Which lines below contain the word "agent"? Copy each of them.

◇ ◇ ◇ ◇ ◇

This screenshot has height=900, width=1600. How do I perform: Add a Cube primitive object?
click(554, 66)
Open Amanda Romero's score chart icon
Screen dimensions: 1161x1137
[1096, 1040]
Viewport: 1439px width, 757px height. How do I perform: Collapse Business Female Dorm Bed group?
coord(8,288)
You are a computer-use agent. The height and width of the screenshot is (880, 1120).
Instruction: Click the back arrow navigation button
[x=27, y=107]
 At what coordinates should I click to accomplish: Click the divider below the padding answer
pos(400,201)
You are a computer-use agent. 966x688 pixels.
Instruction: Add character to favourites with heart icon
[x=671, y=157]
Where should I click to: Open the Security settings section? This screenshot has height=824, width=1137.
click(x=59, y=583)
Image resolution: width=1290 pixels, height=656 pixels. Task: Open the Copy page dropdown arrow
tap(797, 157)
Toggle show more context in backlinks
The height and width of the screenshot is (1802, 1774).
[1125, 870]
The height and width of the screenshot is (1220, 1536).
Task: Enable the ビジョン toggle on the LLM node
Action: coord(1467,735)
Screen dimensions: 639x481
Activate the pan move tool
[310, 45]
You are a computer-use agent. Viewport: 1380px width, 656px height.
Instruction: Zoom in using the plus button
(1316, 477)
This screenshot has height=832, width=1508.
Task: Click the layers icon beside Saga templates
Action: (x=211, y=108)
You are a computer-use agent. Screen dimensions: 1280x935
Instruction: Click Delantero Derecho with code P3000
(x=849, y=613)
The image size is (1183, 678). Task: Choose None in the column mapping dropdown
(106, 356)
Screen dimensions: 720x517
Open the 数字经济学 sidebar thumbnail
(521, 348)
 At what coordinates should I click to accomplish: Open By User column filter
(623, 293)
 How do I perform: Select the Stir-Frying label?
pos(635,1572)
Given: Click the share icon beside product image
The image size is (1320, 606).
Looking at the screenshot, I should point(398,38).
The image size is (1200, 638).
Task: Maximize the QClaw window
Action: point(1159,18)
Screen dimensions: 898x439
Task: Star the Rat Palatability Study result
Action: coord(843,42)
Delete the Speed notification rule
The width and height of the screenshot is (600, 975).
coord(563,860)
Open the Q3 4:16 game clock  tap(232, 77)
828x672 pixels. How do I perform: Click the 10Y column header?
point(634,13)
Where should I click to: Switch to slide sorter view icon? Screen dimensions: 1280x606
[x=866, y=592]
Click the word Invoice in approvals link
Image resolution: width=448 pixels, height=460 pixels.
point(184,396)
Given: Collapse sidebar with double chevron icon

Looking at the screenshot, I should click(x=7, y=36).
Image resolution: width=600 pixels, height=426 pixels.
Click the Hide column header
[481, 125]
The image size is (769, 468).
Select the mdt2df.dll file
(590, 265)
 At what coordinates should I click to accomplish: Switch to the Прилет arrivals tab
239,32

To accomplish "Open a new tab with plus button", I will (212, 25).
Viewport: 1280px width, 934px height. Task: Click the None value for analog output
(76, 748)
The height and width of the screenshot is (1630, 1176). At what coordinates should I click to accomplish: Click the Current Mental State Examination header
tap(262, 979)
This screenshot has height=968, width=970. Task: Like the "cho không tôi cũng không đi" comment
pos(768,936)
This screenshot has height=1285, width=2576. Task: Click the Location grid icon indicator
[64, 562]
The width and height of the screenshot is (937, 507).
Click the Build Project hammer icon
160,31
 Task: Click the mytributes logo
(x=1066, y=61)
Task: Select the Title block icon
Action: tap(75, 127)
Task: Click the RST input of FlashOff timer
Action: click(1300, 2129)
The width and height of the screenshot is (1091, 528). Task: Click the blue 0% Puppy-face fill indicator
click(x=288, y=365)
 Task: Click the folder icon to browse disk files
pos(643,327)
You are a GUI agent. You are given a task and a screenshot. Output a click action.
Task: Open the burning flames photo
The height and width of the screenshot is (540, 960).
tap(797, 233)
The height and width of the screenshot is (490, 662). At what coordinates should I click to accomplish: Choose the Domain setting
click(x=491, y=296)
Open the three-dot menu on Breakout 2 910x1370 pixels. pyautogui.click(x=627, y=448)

◇ ◇ ◇ ◇ ◇

** Response **
You are a computer-use agent. The height and width of the screenshot is (880, 1120).
You are a computer-use agent. 966x688 pixels.
You are a computer-use agent. Viewport: 1380px width, 656px height.
You are a computer-use agent. Screen dimensions: 1280x935
You are a GUI agent. You are given a task and a screenshot. Output a click action.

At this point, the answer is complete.